WHAT TO DO: Each line from the one with "Image resolution: width=1028" through the end of the records below should be transcribed exactly, and each picture should be skipped.

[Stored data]
------
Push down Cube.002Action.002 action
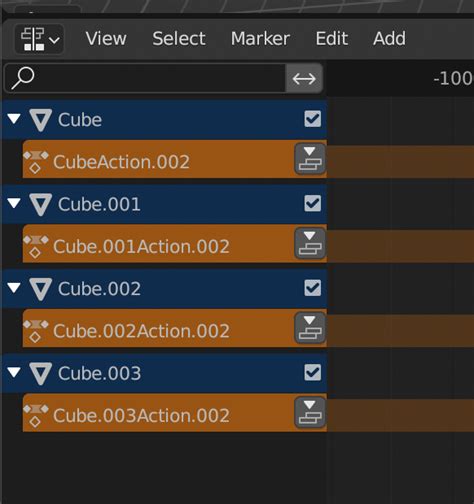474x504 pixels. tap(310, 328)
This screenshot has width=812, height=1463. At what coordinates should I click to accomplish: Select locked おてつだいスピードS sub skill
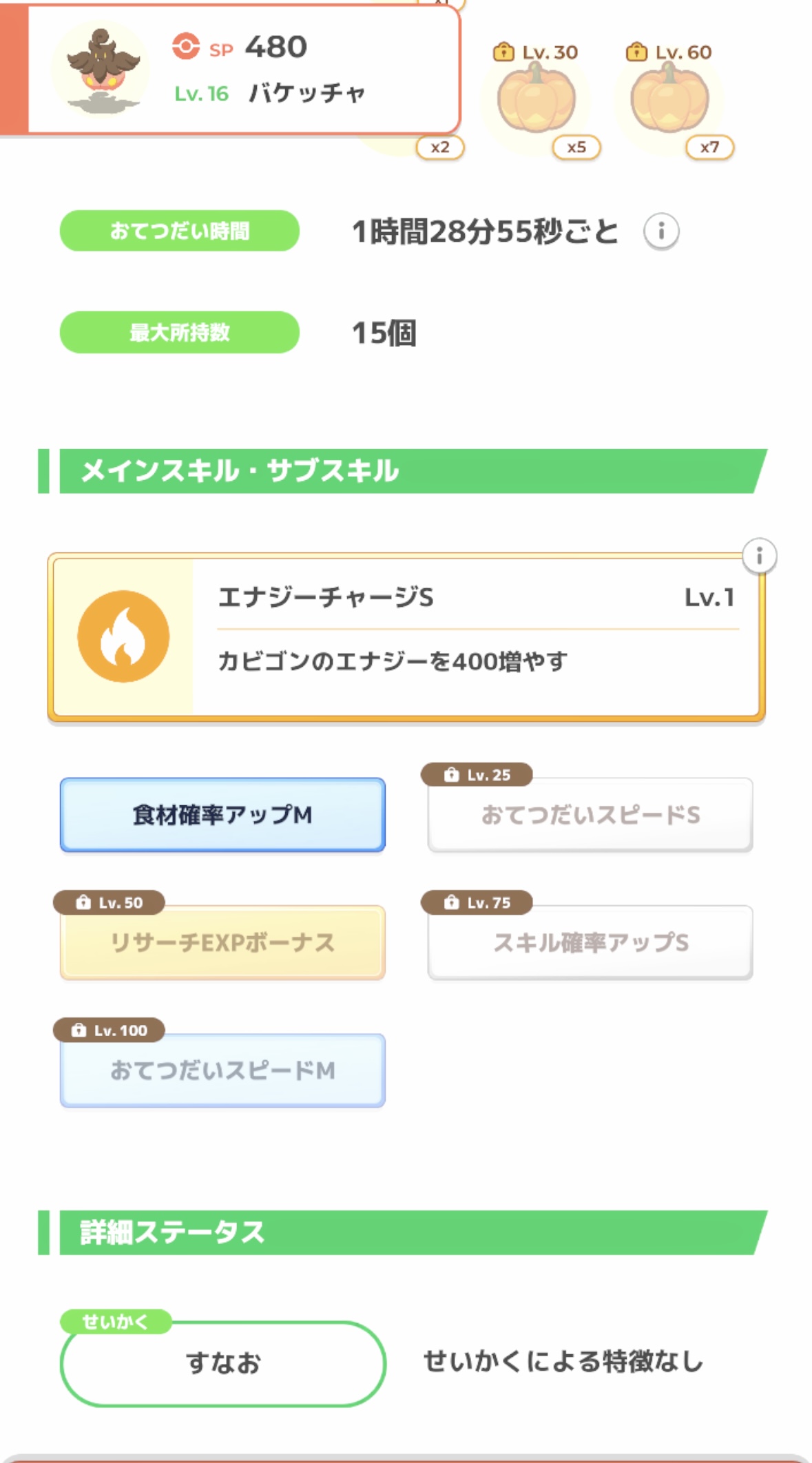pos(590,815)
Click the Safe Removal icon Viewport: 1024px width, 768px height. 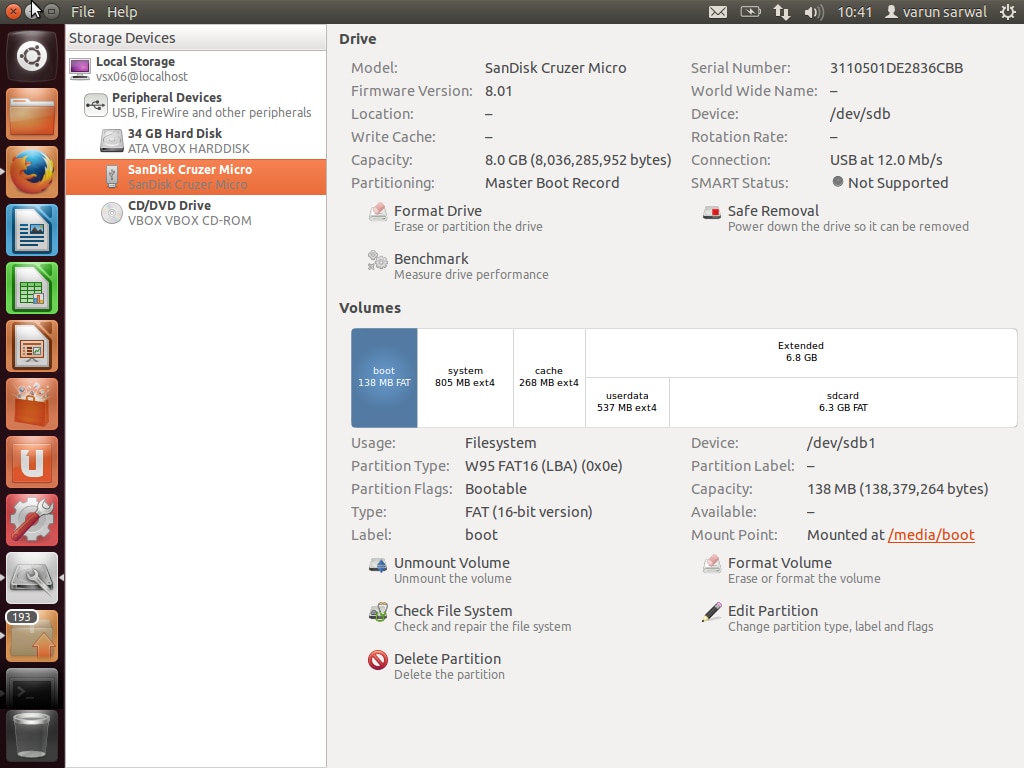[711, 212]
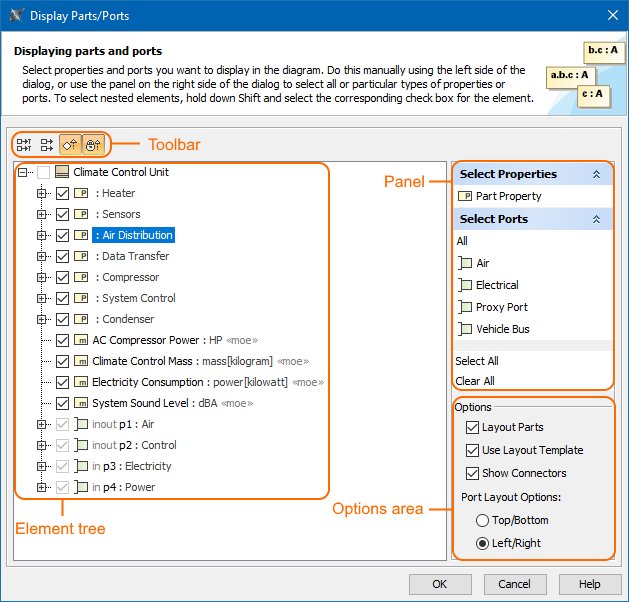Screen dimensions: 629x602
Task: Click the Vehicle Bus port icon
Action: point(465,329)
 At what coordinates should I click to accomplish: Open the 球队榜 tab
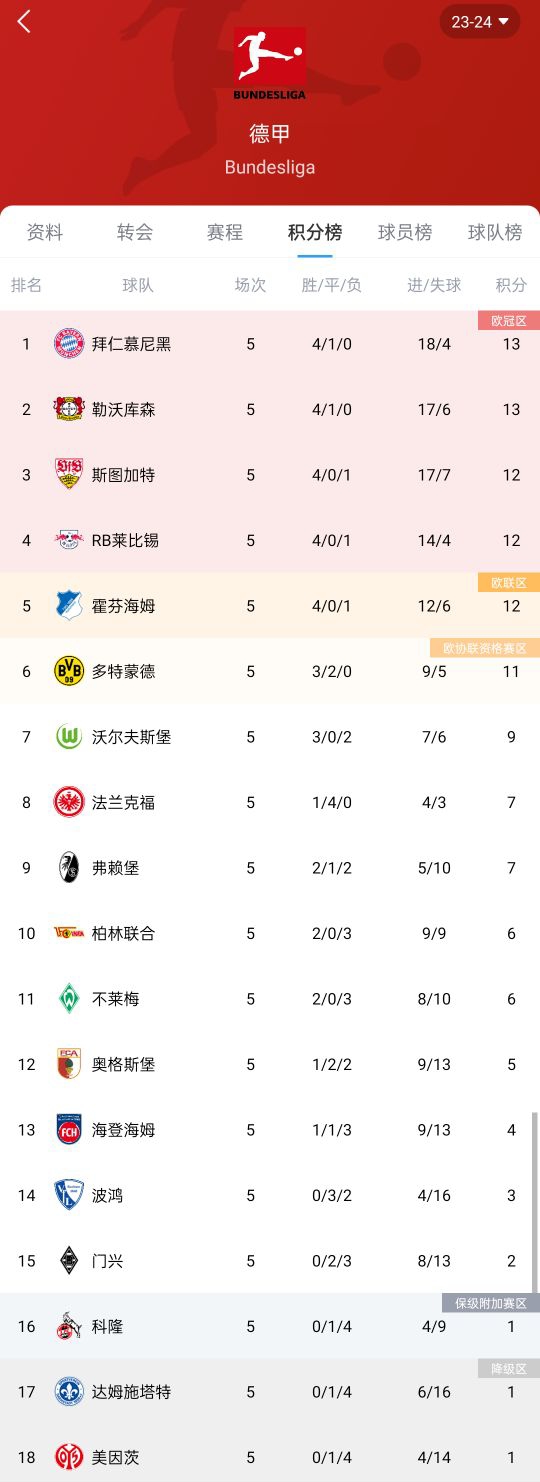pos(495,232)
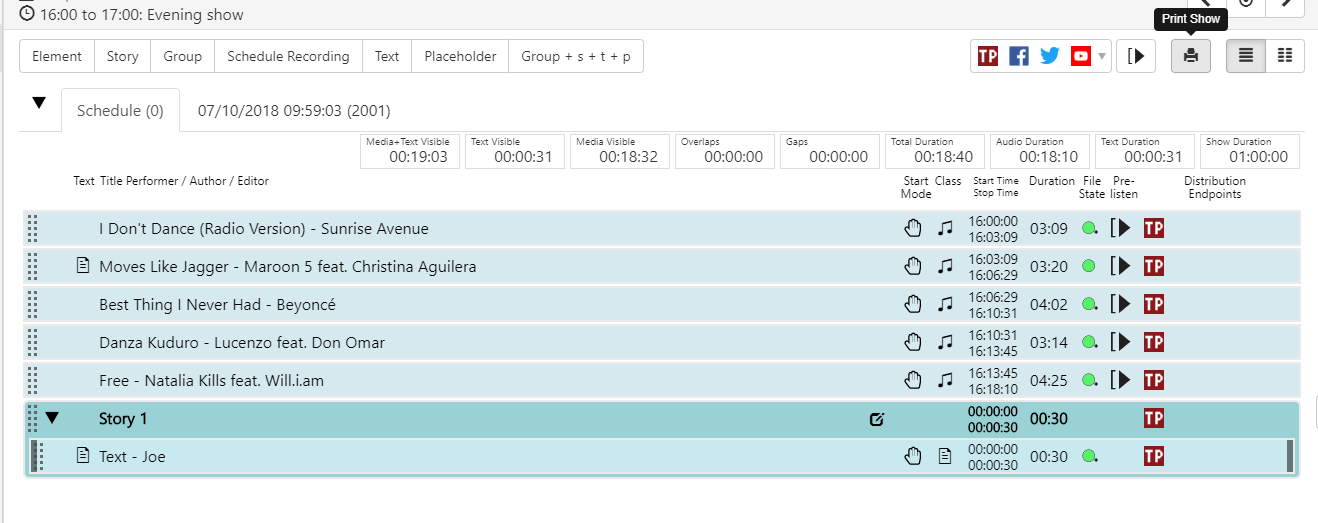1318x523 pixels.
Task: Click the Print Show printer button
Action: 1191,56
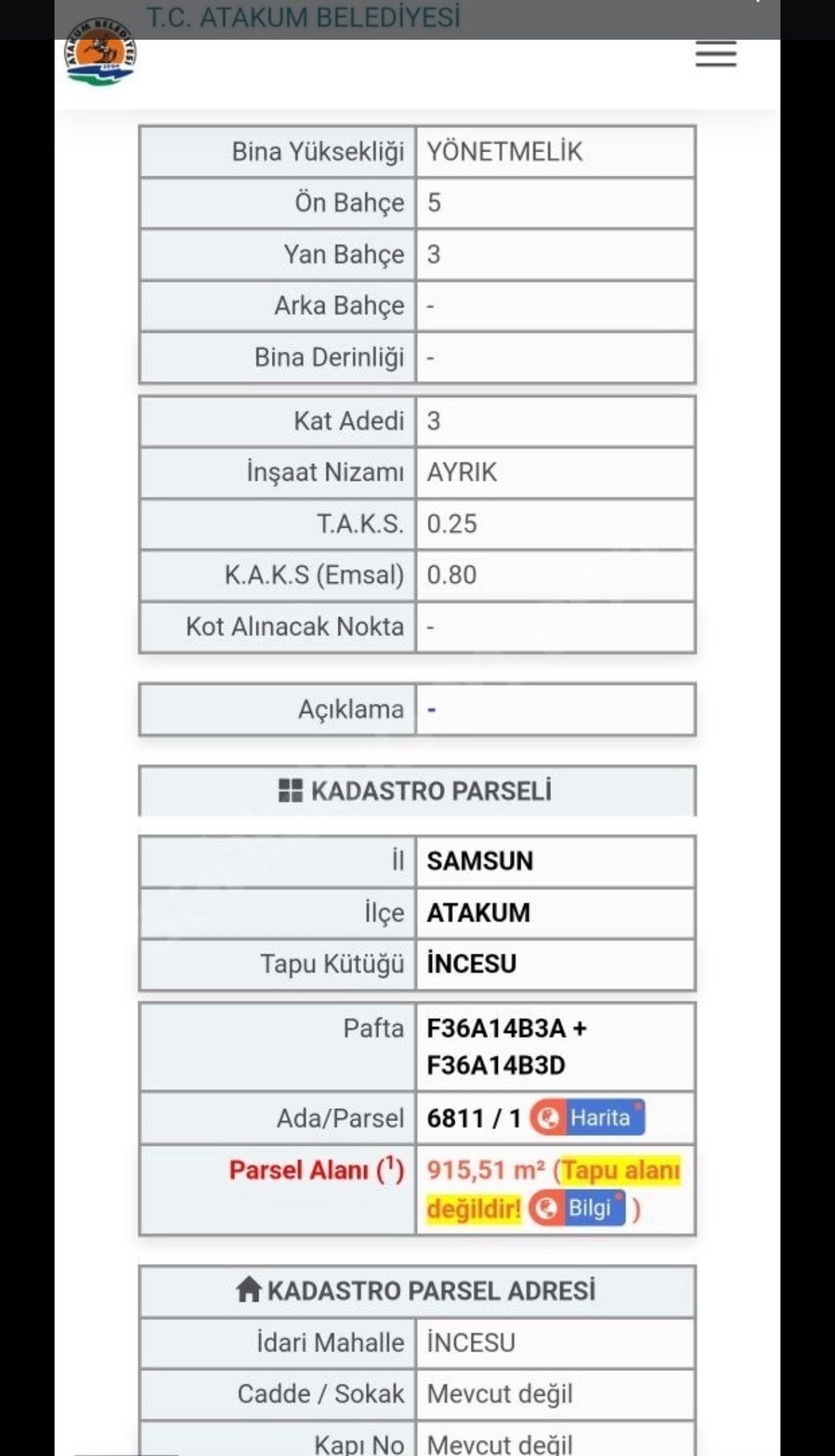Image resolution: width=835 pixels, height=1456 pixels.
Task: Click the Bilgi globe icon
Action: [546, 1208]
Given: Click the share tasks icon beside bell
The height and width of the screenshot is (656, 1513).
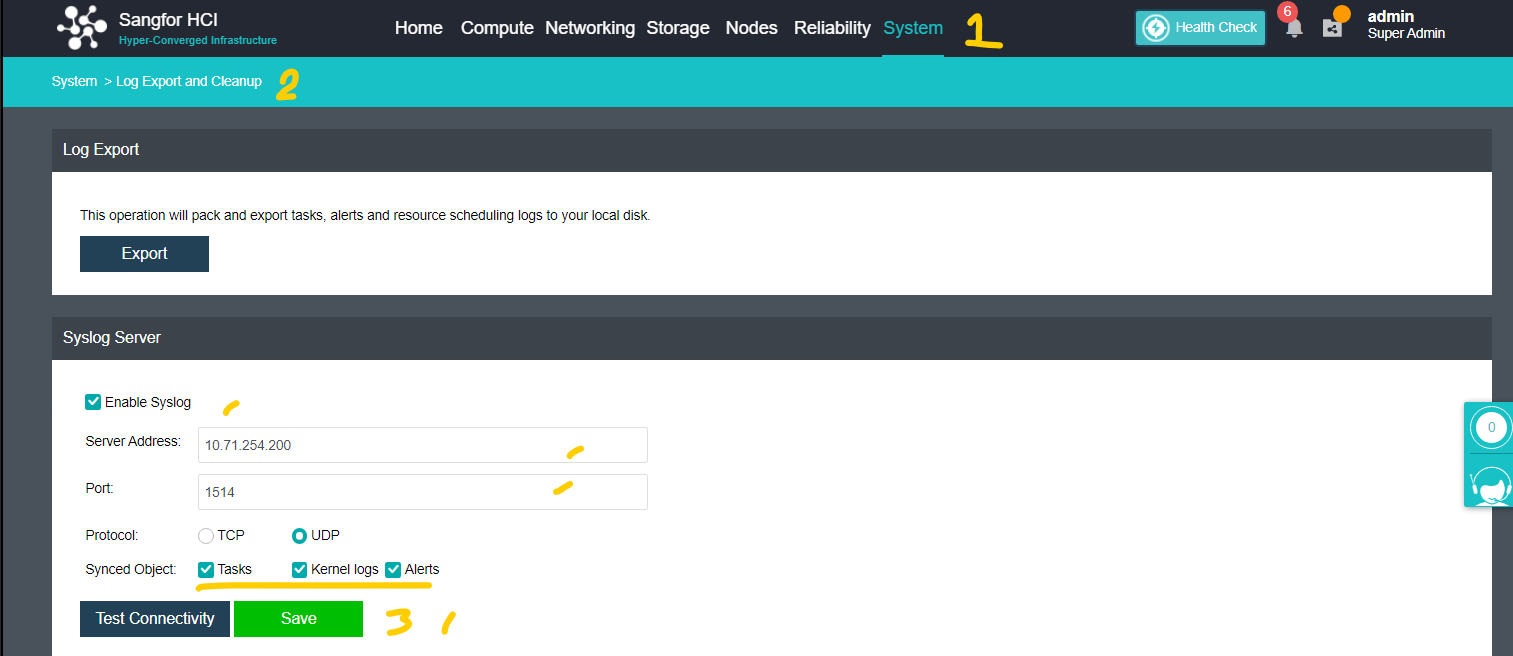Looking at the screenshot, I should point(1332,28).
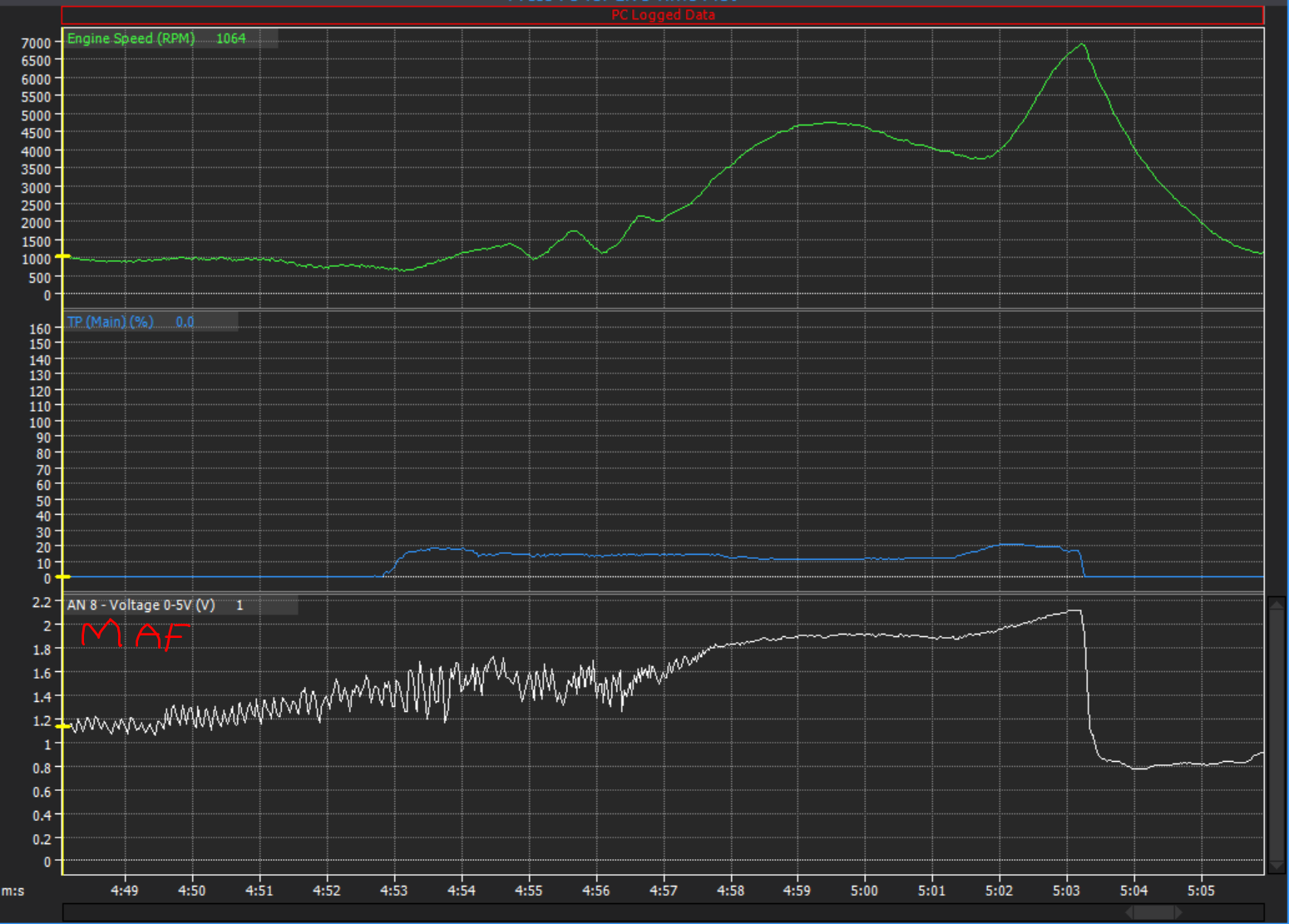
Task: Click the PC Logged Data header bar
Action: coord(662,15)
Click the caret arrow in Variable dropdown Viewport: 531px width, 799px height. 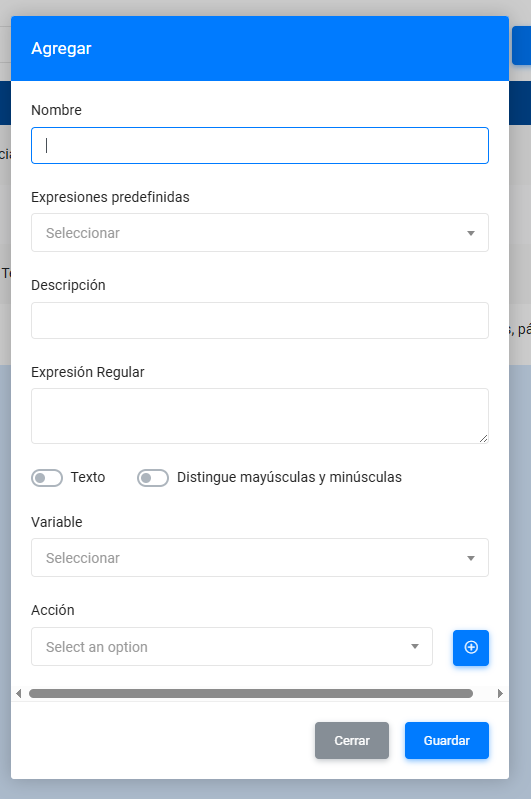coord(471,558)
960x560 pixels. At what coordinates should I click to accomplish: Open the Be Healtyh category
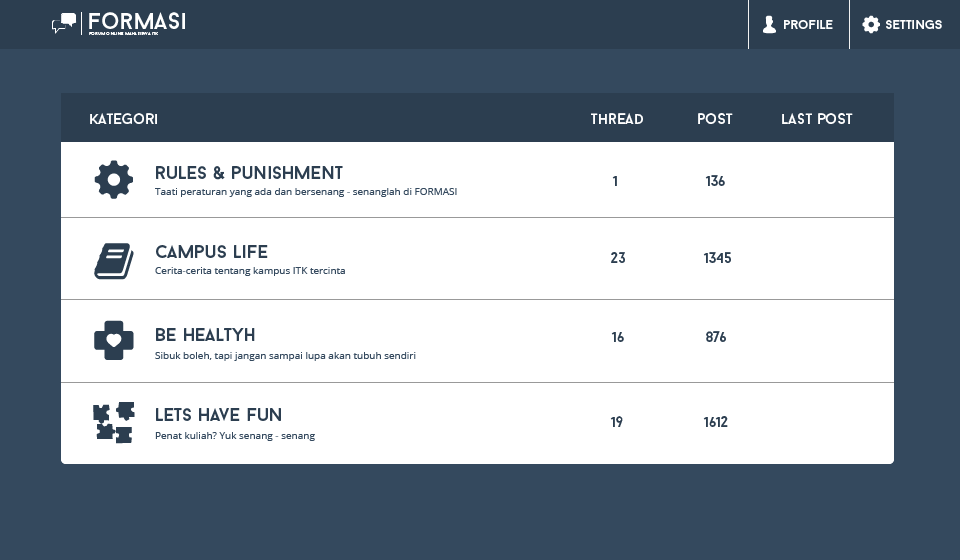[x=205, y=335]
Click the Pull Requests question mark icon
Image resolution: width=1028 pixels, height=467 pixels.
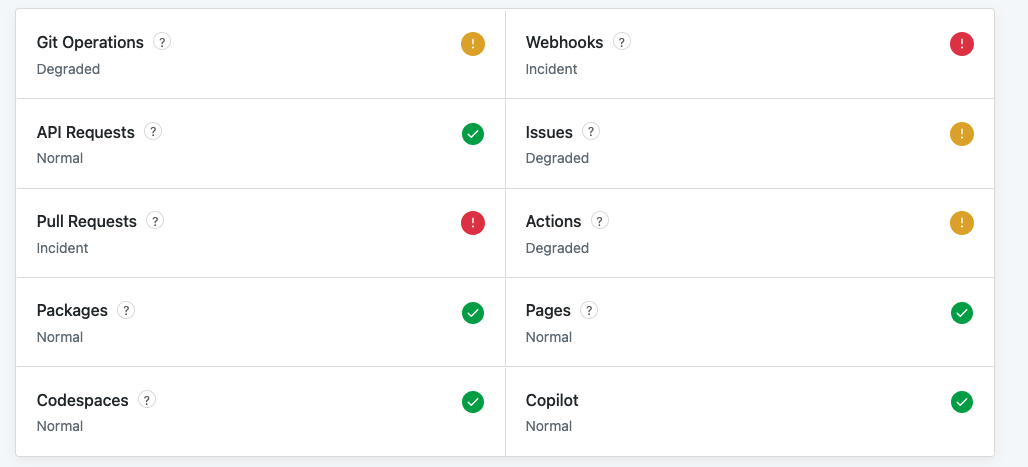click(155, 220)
------
THE COMPLETED TASK:
Image resolution: width=1028 pixels, height=467 pixels.
click(155, 220)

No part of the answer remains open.